Superunit of Iranian currency

The Iranian toman (تومان, pronounced /fa/; sign: ₮; abbreviated IT) is a superunit of the official currency of Iran, the rial. One toman is equivalent to 10 (old), or 10,000 (new, official) rials. The name toman comes from Turco-Mongolian tümen "unit of ten thousand", (Note: According to Ki-Moon Lee, a professor of linguistics at the Seoul National University, the word "tumen" found in Altaic languages (a proposed language family, now widely seen as discredited) is "certainly a borrowing from Tocharian".) see the unit called tumen.

Originally, the toman consisted of 10,000 dinars. Between 1798 and 1825, the toman was also subdivided into eight rials, each of 1,250 dinars. In 1825, the qiran was introduced, worth 1,000 dinars or one-tenth of a toman. In 1932, the rial replaced the qiran at par, with one toman being equal to 10 rial. Colloquially, the toman is more used than the rial.

==Coins==
Iranian gold coins were denominated in toman, with copper and silver coins denominated in dinar, rial or qiran. During the period of hammered coinage, gold toman coins were struck in denominations of 1/4, 1/2, 1, 2 and 10 toman, and later 1/5, 3 and 6 toman. With the introduction of milled coinage in 1878, denominations included 1/5, 1/2, 1, 2, 5, 10, and 25 toman. The last gold toman were issued in 1965, well after the toman had ceased to be an official Iranian currency.

==Banknotes==

In 1890, the Imperial Bank of Persia introduced notes in denominations of 1, 2, 3, 5, 10, 20, 25, 50, 100, 500 and 1000 toman. These notes were issued until 1923. In 1924, a second series was introduced, consisting of 1, 2, 5, 10, 20, 50 and 100 toman notes which were issued until the rial was introduced in 1932. The higher-denomination notes were subject to frequent counterfeiting. Currently, since the value of the toman has fallen so much the standard banknotes are 1,000; 2,000; 5,000; 10,000; 50,000; and 100,000 Rial notes.
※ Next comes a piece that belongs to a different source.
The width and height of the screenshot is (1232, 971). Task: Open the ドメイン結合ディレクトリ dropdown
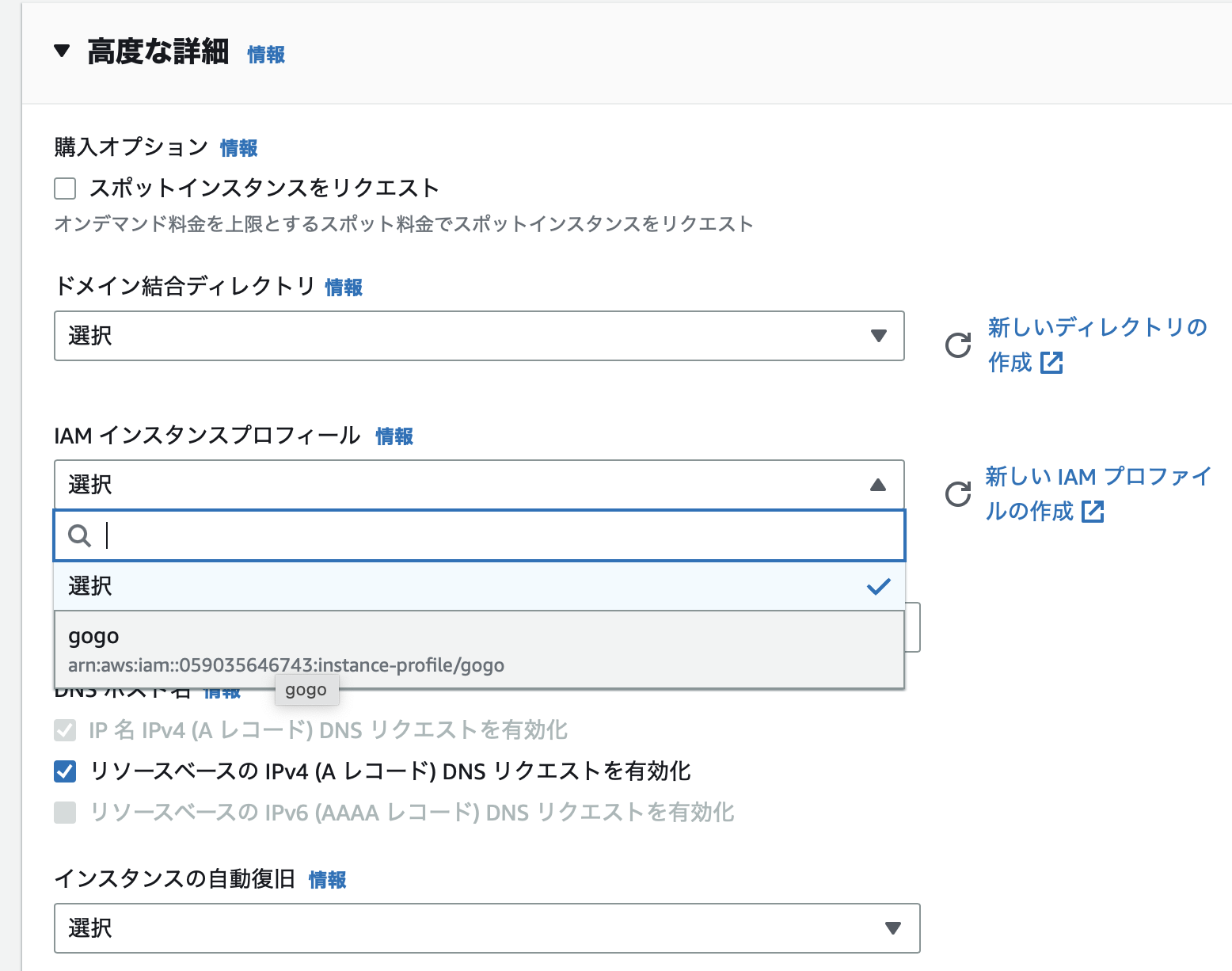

===German-issued World War I occupation notes===

| Five marks (12 qiran 10 shahi) | 10 marks (25 qiran) |

During World War I, a group of German and Turkish soldiers occupied a small portion of Iran until 1918. They circulated five different denominations of German Imperial Treasury notes (printed around 1905) with a red overprint in Persian that were used locally at the rate of 4 marks to 1 toman. In addition to the 12 qiran 10 shahi (5 mark) and 25 qiran (10 mark) notes pictured, the rest of the issue included: 5 tomans (on a 20 mark-note), 25 tomans (on a 100 mark-note), and 250 tomans (on a 1,000 mark-note). Wilhelm Wassmuss appears to be given credit for the occupation and issue of currency.

==Status==

In July 2019, the Iranian government approved a bill to change the national currency from the rial to the toman, with one toman equalling Rls 10,000, a process that would reportedly cost $160 million. This proposal was approved by the Iranian parliament in May 2020. The changeover was to be phased in over a period of up to two years.

On 5 October 2025, the Islamic Consultative Assembly voted in favor of a plan to redenominate Iran's currency. The new rial was made equal to 10,000 of the current rials and divided into 100 qirans. Both currencies would circulate in parallel for three years after the introduction of the redenominated currency.

==Sources==
- Cuhaj, George S. (2009a). "Standard Catalog of World Gold Coins 1601–Present"
- Cuhaj, George S. (2009b). "Standard Catalog of World Paper Money Specialized Issues"
- Cuhaj, George S. (2010). "Standard Catalog of World Paper Money General Issues (1368–1960)"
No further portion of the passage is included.